[Data excerpts]
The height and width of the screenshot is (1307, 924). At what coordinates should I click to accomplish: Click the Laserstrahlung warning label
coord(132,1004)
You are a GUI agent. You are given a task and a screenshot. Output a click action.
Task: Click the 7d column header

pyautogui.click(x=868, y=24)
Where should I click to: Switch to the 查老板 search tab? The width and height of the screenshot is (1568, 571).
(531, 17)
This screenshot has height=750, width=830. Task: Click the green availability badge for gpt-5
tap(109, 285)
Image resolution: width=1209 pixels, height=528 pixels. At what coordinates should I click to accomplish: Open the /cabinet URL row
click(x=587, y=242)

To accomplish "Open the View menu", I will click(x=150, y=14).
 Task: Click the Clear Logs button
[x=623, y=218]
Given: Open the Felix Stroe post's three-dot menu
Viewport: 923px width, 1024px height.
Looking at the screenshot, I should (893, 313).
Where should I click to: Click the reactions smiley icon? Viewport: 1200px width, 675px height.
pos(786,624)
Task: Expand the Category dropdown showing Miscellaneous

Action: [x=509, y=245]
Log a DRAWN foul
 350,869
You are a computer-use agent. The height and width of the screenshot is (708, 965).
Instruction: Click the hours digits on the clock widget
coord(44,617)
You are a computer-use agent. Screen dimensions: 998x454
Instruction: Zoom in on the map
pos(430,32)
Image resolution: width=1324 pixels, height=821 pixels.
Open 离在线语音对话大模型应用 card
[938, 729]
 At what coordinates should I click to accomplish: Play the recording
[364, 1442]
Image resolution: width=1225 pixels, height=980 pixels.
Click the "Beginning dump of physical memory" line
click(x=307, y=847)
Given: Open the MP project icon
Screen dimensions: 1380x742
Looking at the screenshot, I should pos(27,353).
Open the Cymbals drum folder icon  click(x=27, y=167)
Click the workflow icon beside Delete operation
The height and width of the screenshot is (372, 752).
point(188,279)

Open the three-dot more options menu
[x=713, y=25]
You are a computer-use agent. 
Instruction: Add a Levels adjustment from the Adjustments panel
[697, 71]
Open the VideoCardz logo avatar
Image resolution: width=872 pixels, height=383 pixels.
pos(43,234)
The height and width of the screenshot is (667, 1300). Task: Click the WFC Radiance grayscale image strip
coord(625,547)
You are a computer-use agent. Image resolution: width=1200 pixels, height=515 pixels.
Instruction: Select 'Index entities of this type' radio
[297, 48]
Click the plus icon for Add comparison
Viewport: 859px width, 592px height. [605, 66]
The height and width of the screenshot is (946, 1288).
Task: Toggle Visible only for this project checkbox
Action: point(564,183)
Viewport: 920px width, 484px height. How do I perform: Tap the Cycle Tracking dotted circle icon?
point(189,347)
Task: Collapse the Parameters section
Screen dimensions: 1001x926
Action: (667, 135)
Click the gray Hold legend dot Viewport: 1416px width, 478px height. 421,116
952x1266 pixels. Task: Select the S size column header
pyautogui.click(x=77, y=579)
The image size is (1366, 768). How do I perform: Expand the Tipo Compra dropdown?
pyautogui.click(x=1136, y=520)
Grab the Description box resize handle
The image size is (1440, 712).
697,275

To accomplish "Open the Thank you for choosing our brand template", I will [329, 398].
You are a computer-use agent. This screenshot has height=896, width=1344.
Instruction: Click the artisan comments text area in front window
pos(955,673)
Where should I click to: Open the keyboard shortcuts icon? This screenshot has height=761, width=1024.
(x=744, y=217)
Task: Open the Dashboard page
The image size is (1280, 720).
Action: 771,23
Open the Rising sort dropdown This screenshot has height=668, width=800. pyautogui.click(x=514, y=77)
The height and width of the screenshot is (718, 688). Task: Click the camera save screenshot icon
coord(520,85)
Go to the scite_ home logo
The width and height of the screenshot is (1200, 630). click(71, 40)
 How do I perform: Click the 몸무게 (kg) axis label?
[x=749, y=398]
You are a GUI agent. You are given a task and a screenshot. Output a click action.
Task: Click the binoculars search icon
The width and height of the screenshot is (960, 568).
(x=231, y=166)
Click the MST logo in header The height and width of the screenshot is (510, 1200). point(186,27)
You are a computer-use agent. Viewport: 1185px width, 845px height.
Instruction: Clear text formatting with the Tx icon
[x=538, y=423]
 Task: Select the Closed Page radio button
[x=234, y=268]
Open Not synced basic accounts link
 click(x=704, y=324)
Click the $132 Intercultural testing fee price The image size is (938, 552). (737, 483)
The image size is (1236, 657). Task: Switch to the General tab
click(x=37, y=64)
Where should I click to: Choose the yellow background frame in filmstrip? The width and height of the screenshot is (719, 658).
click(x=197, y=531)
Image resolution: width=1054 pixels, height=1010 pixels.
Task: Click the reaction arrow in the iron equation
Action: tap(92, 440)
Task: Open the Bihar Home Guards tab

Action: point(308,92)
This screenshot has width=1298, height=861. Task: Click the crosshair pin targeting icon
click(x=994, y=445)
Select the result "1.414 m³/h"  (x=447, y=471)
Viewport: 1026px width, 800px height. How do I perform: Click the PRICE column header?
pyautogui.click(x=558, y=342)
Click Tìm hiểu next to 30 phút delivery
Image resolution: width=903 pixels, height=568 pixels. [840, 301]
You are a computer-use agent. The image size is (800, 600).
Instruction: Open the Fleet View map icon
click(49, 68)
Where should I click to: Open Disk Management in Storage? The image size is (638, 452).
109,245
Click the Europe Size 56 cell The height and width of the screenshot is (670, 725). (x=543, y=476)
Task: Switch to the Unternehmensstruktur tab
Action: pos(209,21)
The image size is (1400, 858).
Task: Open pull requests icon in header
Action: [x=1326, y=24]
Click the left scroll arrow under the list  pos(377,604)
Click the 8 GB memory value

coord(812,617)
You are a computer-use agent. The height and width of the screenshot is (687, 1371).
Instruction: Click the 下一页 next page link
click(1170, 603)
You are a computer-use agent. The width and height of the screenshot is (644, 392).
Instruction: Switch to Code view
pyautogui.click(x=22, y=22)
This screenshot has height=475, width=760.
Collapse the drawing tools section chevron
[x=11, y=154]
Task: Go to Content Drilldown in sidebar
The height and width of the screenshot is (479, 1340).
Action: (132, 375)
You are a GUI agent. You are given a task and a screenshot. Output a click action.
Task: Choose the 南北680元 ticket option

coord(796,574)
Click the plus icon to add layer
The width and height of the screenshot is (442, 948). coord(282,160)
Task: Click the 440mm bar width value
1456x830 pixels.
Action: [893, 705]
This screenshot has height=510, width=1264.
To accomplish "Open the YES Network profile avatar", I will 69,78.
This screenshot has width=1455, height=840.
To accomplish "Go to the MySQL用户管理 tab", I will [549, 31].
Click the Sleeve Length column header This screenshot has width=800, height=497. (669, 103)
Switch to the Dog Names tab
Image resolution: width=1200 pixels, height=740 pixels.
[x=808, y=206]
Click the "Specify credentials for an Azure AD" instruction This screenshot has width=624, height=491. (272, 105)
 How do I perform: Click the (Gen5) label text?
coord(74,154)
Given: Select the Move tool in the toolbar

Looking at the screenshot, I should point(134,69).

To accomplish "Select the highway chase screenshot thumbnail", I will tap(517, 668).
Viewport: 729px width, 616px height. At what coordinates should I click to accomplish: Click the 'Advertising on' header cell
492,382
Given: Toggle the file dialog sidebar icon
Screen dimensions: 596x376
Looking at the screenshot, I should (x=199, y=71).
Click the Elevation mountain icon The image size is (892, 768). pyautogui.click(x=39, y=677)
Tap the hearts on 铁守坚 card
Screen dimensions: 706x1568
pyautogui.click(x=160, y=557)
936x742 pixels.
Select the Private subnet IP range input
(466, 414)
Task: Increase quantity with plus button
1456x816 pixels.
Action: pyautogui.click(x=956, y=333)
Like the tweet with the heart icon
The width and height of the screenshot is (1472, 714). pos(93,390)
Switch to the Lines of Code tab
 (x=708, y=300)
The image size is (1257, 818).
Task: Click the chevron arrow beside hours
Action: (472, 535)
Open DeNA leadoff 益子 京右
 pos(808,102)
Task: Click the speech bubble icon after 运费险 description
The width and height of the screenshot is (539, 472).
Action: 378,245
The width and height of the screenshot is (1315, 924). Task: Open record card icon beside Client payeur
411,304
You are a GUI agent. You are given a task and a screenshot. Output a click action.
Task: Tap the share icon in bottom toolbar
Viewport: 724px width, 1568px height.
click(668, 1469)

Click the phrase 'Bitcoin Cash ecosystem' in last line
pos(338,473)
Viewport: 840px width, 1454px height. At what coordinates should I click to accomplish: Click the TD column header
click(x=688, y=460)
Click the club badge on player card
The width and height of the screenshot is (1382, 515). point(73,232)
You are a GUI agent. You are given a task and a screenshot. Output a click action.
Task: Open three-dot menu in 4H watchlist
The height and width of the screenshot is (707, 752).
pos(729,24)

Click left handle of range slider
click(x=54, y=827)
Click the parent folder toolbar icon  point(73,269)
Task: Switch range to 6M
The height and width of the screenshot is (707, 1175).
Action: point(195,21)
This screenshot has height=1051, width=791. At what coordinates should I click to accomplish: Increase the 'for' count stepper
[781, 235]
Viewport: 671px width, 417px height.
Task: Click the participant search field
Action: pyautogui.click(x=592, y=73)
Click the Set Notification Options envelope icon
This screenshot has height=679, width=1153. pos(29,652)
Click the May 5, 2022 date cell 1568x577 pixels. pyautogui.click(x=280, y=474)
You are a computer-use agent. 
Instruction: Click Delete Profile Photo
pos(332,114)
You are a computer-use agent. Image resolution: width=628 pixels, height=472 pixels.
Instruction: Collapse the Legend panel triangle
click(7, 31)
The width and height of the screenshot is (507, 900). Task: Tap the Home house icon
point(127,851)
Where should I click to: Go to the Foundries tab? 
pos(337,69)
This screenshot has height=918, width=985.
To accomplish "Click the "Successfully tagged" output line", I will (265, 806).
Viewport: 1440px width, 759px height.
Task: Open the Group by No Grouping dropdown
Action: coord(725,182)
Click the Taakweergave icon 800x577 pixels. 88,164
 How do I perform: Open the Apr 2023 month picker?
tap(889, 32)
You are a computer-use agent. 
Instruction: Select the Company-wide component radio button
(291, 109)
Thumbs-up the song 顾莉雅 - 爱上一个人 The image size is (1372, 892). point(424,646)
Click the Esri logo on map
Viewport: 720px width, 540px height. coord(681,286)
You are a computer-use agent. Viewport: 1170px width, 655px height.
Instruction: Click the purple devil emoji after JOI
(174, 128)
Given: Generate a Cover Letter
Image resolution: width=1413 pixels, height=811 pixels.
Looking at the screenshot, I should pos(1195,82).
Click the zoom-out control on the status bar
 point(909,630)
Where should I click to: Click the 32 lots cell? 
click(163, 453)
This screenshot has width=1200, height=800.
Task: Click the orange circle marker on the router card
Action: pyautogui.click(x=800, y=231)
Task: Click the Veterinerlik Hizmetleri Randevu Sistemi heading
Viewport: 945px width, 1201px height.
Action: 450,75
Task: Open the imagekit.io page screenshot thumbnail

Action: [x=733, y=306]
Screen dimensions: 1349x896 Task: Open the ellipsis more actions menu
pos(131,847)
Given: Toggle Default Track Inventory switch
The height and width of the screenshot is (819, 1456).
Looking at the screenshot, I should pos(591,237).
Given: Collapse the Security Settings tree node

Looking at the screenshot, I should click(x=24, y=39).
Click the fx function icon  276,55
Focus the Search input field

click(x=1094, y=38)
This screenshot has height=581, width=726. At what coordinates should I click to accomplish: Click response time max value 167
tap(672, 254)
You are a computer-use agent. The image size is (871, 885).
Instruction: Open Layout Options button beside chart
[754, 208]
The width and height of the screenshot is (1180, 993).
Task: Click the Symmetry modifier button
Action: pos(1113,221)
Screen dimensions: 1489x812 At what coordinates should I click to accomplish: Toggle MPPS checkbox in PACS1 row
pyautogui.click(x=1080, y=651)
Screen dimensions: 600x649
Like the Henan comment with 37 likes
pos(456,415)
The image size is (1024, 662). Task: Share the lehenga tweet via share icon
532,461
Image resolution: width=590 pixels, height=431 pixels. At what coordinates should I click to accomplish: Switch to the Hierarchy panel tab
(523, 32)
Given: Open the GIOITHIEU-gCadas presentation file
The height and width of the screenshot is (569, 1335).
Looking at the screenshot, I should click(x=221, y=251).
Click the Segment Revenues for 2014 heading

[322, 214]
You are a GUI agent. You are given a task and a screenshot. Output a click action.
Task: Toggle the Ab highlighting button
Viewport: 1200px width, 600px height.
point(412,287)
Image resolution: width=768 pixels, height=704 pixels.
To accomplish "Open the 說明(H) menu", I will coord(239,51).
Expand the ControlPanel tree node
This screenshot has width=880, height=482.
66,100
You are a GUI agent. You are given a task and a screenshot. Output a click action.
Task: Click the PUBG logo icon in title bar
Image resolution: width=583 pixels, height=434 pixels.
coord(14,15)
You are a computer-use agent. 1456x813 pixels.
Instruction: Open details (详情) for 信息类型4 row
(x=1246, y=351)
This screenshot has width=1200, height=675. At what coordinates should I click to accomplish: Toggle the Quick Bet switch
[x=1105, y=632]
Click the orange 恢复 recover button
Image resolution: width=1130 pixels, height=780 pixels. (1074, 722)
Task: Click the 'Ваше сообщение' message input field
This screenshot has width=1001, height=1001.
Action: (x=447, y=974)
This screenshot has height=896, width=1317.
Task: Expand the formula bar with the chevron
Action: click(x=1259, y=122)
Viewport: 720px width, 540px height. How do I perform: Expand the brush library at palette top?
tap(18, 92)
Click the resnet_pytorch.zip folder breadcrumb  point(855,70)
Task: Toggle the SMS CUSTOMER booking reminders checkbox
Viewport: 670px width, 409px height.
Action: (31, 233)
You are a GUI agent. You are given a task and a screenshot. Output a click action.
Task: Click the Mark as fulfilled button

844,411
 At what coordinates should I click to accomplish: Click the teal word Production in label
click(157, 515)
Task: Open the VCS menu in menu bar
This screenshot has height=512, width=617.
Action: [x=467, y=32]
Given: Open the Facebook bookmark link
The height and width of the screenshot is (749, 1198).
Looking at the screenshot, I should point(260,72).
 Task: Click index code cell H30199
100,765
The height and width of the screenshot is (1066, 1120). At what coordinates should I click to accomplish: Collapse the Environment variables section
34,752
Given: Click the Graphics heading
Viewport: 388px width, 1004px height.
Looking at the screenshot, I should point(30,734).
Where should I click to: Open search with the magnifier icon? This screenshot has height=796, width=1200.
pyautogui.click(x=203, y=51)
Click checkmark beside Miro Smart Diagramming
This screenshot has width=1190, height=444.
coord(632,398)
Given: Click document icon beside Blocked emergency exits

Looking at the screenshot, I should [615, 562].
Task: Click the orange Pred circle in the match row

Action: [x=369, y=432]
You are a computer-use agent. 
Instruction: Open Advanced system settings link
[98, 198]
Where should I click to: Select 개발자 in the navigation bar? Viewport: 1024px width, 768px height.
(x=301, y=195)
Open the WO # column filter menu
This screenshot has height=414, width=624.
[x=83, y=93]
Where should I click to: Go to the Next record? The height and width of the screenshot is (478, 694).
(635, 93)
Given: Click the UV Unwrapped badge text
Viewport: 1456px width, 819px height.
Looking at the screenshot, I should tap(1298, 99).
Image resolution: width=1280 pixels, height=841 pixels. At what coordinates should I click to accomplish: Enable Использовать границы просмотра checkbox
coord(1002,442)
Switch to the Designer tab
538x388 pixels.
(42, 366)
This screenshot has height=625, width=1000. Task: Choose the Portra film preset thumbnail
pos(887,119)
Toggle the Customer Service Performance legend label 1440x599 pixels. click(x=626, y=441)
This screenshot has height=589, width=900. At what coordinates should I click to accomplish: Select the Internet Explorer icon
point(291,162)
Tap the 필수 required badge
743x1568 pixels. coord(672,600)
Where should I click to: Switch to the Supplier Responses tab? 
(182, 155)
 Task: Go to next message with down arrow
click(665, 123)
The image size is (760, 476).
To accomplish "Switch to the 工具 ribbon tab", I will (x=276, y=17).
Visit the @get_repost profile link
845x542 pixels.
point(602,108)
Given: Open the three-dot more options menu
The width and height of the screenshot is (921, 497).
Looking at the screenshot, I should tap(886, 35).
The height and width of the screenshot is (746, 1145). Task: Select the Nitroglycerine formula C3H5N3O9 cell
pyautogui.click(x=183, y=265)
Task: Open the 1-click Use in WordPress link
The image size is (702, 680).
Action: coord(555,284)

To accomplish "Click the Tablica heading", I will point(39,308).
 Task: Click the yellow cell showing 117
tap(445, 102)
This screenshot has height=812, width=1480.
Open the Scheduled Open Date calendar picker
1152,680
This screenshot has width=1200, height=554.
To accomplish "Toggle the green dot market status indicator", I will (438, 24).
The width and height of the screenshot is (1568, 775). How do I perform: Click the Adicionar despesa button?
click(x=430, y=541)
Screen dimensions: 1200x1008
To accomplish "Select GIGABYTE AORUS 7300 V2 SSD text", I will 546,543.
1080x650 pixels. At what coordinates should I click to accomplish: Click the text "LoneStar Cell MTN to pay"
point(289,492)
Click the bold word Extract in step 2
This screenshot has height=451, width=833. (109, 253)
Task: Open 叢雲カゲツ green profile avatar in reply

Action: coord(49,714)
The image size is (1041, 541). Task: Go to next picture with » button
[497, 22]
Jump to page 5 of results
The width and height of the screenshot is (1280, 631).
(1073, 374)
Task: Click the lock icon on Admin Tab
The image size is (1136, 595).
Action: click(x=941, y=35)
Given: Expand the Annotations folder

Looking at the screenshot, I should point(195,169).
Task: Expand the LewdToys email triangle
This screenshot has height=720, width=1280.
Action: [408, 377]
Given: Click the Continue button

Task prompt: Where in the entries above does the word "sidebar" appear? Copy each line that has it.

Output of the task:
Task: Go to Content Drilldown in sidebar
Given: Toggle the file dialog sidebar icon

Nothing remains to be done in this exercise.